I brace myself to be thrown to the ground, and am pleased to discover that the mats feel like a mattress. And the takedown works on unsuspecting friends, too. It annoys them though.

Tip: Exhale when punching to tighten core muscles and generate power.

INTENSITY RATING:10 Beyond barre

Pilates in Motion, Warwick NY

I was going to be a ballerina when I was five. Then I got off track. Now was my chance to pick up where I left off.

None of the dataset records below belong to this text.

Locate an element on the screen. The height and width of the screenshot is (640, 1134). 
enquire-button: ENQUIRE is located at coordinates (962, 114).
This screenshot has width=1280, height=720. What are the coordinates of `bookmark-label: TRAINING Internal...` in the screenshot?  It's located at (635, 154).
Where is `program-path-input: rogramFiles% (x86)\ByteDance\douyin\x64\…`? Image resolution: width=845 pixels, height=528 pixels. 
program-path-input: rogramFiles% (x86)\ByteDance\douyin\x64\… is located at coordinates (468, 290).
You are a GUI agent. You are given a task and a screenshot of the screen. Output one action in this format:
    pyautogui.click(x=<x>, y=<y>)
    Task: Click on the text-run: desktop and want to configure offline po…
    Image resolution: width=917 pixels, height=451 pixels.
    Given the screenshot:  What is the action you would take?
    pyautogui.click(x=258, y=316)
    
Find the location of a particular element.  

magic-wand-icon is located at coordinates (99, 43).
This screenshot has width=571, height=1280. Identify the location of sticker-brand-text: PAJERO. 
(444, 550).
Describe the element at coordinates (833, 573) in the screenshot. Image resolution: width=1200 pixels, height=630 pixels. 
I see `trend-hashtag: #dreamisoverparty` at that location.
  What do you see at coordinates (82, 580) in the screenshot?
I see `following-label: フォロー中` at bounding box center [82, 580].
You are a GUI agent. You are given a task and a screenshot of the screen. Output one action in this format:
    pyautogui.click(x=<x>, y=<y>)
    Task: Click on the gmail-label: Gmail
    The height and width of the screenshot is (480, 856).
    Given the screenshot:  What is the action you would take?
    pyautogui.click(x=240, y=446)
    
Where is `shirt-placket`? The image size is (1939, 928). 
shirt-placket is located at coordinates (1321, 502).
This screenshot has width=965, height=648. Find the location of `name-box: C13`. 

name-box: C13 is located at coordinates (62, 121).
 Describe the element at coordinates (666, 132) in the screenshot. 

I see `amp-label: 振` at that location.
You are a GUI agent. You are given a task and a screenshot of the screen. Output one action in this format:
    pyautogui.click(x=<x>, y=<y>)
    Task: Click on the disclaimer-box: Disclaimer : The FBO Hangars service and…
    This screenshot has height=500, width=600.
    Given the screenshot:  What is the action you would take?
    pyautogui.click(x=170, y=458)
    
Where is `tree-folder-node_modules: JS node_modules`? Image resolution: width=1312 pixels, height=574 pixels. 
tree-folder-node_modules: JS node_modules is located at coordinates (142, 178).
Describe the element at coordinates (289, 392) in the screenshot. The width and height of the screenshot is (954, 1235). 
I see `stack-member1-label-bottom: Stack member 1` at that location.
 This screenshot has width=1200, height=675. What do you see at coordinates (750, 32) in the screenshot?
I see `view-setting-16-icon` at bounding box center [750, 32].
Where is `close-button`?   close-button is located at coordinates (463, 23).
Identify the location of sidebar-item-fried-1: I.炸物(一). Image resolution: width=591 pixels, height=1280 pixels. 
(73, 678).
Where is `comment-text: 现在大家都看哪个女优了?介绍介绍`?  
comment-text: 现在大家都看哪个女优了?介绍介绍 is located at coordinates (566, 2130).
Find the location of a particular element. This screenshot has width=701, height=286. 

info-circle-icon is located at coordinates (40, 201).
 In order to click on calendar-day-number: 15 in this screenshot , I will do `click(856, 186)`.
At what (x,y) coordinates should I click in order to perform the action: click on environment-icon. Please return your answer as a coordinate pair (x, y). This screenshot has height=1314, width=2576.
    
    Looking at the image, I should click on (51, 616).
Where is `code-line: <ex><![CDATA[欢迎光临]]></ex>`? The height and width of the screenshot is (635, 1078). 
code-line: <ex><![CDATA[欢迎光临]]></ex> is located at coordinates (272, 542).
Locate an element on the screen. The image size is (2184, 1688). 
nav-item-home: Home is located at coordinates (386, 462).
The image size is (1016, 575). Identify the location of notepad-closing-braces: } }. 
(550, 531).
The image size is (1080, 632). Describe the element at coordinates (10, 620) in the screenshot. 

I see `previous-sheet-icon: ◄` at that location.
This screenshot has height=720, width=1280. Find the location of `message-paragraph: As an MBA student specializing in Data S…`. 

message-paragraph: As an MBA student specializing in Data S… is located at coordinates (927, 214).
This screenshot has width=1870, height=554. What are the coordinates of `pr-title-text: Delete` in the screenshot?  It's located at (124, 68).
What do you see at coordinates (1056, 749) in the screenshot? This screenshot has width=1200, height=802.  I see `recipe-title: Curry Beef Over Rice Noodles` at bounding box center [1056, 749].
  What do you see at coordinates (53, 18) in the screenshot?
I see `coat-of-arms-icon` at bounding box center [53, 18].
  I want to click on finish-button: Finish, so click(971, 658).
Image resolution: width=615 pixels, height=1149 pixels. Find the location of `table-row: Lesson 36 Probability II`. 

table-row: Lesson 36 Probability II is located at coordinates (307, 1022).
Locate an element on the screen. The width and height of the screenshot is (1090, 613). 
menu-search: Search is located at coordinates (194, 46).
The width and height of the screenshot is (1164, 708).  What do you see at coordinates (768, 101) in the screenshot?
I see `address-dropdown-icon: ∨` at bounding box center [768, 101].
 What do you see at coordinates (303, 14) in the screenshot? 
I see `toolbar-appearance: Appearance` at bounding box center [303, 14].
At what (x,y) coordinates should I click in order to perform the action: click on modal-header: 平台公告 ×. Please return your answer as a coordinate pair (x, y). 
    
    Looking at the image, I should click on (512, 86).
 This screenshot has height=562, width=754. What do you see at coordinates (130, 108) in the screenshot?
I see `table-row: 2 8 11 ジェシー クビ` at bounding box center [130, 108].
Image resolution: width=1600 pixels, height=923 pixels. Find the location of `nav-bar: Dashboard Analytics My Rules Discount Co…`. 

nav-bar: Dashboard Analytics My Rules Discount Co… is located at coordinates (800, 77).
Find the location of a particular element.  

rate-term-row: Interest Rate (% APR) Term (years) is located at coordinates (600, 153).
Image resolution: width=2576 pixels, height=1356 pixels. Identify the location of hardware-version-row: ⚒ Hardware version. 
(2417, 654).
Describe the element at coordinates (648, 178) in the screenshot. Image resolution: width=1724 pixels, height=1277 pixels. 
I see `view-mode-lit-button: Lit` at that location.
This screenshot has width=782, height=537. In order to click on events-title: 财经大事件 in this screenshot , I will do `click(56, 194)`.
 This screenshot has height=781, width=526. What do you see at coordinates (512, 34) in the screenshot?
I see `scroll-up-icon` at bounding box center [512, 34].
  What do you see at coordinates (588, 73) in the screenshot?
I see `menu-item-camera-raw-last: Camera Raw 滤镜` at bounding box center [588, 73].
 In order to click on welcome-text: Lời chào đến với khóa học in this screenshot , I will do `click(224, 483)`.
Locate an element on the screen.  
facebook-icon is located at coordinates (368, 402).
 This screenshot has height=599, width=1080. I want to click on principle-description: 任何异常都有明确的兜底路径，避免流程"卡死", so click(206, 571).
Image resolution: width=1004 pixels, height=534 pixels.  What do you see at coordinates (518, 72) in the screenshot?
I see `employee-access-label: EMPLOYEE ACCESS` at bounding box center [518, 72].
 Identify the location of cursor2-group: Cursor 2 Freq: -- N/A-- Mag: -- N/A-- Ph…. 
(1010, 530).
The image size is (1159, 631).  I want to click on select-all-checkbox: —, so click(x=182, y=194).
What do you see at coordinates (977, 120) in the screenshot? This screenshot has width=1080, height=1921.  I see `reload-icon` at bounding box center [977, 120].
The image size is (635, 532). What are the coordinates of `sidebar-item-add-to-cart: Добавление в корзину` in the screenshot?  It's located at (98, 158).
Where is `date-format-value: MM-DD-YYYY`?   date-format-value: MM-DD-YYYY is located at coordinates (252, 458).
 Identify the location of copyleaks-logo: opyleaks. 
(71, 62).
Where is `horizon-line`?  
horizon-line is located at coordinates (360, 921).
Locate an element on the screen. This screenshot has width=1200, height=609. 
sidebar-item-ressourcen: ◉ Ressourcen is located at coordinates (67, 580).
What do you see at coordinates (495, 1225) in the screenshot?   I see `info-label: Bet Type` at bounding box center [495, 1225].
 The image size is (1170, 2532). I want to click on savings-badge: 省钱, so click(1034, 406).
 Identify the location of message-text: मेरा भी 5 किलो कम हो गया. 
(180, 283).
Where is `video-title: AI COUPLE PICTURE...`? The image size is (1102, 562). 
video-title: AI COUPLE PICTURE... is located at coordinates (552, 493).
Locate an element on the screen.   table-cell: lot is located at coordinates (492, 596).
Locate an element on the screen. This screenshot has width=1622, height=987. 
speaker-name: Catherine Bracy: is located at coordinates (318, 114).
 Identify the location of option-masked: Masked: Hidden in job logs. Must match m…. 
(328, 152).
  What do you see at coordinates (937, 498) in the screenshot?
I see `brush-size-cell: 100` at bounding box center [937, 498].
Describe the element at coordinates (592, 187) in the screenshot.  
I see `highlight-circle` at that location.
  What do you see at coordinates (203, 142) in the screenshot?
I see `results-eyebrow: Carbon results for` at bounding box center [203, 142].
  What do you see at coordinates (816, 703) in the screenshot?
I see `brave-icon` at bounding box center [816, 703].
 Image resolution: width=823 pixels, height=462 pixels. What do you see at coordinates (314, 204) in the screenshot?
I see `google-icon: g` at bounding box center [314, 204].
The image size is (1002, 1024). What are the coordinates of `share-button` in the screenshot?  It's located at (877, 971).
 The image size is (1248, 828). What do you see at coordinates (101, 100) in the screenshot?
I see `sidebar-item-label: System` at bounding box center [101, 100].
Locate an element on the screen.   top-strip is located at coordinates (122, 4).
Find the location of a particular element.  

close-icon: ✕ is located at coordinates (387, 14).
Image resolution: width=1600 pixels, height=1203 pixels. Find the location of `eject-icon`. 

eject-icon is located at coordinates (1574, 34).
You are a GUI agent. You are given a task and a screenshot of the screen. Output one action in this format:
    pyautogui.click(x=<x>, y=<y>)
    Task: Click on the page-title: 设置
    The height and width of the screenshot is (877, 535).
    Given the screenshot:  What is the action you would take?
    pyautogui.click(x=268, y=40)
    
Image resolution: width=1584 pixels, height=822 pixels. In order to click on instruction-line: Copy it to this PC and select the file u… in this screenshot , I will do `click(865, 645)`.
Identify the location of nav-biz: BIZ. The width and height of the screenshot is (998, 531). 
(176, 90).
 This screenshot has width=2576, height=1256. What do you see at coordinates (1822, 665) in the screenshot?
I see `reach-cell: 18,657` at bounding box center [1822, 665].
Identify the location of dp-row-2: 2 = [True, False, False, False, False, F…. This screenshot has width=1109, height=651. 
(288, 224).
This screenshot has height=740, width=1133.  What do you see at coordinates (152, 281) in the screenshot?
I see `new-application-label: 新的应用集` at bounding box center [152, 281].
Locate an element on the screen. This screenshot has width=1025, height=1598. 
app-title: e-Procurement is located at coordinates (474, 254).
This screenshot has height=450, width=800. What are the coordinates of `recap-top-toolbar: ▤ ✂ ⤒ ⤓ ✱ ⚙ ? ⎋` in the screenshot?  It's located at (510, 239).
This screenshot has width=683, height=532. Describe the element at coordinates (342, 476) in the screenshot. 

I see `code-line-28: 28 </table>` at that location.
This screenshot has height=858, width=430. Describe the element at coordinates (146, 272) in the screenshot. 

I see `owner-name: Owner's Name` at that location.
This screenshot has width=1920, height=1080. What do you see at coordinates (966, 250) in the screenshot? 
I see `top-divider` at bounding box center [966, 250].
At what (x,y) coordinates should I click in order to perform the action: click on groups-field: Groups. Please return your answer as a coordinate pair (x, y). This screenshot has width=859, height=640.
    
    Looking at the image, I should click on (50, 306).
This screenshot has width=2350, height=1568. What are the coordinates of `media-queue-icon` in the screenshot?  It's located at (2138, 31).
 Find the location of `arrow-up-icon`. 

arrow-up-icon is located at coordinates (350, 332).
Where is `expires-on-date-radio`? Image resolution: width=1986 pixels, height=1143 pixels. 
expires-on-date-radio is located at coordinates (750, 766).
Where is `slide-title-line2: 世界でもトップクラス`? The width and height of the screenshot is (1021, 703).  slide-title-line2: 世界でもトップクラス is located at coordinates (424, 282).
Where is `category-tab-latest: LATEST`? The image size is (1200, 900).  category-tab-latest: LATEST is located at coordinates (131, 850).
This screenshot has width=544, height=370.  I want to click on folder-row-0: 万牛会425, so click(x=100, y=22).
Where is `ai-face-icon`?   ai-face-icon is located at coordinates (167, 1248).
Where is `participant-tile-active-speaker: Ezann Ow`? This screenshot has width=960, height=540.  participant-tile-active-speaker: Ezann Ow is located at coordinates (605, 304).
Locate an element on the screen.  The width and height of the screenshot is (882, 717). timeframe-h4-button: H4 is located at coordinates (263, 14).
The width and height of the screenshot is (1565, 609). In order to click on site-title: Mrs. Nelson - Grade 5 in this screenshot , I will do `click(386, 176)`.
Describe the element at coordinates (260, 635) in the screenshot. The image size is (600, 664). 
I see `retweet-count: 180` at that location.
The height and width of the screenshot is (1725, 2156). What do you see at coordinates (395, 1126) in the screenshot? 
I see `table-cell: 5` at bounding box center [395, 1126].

But not quite yet — the ballet is a reward that must be worked up to. First, we tone more different muscle groups than I knew existed in my arms with two-pound hand weights. Then I am introduced to the slide board.These thingamajigs are the length of a yoga mat, slick and have foam-padded wooden blocks at each end. Sliding across them in your socks like a speed skater is what you’d most want to do, and that is in fact what you’re supposed to do. Faster, faster, faster, until I trip over my feet.

Finally, it’s time to approach the barre. We stand in second position facing the mirror, holding ourselves like we think ballerinas should, that is, like marionettes with strings coming out of our heads. We do some simple leg lifts, behind us and out to the side, and some work on tippy toes. We plie and jump with pointed toes. I don’t quite look graceful, but I feel like one day I might.

Tip: Tuck your abs and point your toes.